When should I use a circuit breaker?

Any time you call a remote service that could fail or slow down. The textbook case is microservice-to-microservice calls, but it applies equally to database connections, third-party APIs (payment gateways, SMS providers), cache servers, and external HTTP services. The general rule: if a slow or failing dependency could cascade through your system, wrap calls to it in a circuit breaker. Skip it only for in-process calls or operations that can't fail meaningfully.

What's the difference between a circuit breaker and a retry?

Different problems. Retries help with transient failures (network blips, brief overloads). Circuit breakers help with systemic failures (downstream is fundamentally broken). They work together: retry transient errors, but stop retrying when the breaker opens. Without a breaker, retries amplify the load on a struggling service, often making things worse. Best practice: retry with exponential backoff, wrapped inside a circuit breaker.

Should every microservice call have a circuit breaker?

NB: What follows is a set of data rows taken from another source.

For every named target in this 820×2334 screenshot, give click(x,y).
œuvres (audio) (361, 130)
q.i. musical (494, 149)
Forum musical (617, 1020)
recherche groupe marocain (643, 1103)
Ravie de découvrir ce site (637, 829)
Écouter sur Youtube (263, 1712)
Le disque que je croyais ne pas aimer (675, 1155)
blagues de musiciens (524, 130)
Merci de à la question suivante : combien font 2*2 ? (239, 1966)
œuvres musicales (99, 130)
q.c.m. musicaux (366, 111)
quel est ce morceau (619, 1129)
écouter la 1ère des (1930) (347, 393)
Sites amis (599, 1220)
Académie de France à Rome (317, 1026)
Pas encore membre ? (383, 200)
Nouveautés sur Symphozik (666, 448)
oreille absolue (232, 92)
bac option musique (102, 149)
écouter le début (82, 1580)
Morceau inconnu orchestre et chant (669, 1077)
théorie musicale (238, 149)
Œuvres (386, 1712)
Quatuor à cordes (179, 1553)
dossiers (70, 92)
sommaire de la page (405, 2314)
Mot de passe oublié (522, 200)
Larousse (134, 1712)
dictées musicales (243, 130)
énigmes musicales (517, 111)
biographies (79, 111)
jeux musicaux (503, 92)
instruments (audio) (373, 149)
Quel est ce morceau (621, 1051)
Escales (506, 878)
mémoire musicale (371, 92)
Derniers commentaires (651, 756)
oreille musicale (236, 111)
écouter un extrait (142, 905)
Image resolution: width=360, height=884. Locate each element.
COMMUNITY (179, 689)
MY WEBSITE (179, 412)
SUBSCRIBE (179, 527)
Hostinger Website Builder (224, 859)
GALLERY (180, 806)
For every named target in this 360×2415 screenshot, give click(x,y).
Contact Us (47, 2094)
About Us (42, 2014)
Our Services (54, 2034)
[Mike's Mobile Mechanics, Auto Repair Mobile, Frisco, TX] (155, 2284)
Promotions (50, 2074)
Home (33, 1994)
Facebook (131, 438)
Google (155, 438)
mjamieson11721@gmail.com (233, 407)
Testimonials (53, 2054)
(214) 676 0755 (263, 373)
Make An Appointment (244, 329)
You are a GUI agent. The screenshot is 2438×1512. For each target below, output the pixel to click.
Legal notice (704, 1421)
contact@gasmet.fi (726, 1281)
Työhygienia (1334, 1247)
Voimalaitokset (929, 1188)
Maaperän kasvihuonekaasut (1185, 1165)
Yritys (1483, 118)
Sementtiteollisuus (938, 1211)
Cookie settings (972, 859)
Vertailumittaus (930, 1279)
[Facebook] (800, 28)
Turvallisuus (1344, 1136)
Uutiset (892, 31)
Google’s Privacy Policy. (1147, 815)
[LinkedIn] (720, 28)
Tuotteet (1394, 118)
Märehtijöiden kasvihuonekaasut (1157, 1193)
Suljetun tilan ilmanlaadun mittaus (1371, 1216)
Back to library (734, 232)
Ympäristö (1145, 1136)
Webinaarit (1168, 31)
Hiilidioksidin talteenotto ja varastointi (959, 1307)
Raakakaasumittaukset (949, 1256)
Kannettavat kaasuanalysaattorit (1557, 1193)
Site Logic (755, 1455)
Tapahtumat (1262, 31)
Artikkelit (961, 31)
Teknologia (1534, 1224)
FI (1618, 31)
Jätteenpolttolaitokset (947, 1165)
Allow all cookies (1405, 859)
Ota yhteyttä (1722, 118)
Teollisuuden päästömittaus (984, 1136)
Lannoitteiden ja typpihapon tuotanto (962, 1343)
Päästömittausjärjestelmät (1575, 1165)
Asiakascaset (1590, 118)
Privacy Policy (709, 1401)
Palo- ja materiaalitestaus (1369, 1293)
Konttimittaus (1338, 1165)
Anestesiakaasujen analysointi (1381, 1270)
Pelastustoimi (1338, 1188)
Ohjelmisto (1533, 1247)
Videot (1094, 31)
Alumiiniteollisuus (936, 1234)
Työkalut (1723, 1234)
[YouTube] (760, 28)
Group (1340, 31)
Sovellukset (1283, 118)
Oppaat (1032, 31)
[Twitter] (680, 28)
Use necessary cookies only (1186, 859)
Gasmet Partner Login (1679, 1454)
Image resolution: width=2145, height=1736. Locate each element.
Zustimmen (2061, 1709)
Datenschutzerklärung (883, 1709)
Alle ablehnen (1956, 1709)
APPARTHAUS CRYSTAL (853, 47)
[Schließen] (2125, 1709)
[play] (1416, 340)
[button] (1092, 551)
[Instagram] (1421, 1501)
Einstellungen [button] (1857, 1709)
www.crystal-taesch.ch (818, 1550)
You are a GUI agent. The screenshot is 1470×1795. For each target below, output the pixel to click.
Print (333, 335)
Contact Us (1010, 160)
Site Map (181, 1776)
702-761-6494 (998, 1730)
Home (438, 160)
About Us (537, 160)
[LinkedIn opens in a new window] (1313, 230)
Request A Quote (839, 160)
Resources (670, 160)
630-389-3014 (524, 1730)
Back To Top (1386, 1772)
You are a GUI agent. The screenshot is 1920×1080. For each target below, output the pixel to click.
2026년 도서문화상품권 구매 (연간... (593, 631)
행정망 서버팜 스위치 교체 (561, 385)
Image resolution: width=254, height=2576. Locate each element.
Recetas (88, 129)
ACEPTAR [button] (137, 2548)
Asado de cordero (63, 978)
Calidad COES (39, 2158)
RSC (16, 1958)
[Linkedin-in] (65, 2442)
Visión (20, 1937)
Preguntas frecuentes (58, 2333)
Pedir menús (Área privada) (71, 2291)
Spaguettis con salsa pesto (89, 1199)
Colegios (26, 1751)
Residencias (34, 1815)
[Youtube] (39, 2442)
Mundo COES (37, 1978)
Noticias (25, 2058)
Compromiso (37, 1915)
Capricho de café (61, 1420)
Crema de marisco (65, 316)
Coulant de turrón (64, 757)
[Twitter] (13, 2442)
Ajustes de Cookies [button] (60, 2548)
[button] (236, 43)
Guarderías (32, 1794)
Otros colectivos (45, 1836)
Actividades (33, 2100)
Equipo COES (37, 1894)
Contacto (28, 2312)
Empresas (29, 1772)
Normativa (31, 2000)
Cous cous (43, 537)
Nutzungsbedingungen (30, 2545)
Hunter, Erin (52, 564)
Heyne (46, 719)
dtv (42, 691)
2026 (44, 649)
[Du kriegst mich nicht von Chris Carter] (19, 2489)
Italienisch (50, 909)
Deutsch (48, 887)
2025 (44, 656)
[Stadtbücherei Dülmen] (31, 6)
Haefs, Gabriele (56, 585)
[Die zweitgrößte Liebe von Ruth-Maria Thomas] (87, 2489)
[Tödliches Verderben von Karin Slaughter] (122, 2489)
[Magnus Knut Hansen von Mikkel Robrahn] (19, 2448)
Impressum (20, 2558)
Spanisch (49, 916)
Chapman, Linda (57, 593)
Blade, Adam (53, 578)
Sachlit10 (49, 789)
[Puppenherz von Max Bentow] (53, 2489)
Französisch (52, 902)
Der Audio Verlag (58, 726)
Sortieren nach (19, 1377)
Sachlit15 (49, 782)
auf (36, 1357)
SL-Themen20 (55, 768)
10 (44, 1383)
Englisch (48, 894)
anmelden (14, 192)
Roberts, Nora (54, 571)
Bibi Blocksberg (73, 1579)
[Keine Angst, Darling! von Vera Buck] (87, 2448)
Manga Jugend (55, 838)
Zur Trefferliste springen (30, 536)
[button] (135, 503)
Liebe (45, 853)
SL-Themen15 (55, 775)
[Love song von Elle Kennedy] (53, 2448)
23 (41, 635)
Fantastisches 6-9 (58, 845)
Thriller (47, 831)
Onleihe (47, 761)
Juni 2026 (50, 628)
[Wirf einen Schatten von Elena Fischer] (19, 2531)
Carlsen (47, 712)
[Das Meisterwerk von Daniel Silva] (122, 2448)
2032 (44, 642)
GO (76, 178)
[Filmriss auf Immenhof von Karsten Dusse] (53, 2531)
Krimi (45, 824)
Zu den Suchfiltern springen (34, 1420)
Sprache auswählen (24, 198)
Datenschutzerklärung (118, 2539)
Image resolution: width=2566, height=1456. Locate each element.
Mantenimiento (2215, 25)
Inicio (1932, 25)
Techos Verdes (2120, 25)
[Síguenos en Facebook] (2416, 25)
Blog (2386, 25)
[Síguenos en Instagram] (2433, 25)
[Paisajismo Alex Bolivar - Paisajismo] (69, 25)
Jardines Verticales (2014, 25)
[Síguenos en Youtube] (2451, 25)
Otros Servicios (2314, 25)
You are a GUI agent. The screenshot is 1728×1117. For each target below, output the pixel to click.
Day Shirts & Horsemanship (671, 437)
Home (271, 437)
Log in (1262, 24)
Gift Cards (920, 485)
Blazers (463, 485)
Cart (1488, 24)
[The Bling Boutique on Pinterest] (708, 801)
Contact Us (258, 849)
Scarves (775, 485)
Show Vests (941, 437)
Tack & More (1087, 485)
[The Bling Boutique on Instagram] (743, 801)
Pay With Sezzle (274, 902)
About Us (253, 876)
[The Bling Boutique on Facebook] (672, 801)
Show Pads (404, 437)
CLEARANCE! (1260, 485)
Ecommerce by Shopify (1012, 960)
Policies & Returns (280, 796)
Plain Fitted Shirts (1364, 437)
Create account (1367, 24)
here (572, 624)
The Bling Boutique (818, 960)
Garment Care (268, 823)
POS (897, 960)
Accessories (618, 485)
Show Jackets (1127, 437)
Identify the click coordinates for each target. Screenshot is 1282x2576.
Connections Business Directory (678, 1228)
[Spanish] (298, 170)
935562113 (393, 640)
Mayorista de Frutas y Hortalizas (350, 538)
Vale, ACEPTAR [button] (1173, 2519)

Yes, in production microservice architectures. Service meshes like Istio implement circuit breakers automatically per service, requiring no application code changes. If you don't have a service mesh, libraries like Resilience4j (Java), Polly (.NET), or PyBreaker (Python) provide the pattern. The marginal cost of adding one is low; the cost of cascading failure during production incidents is enormous.

Circuit Breaker Pattern: How to Prevent Cascading Failures

When a downstream service starts to fail, your first instinct as an engineer is "let's retry." This is exactly the wrong response. Naive retries amplify load on a struggling service, often pushing transient failures into systemic outages. Circuit breakers solve this by detecting failure patterns and stopping requests to a failing dependency until it recovers.

This post covers what circuit breakers do, the standard state machine, configuration parameters, and the implementation gotchas that determine whether your circuit breaker helps or hurts.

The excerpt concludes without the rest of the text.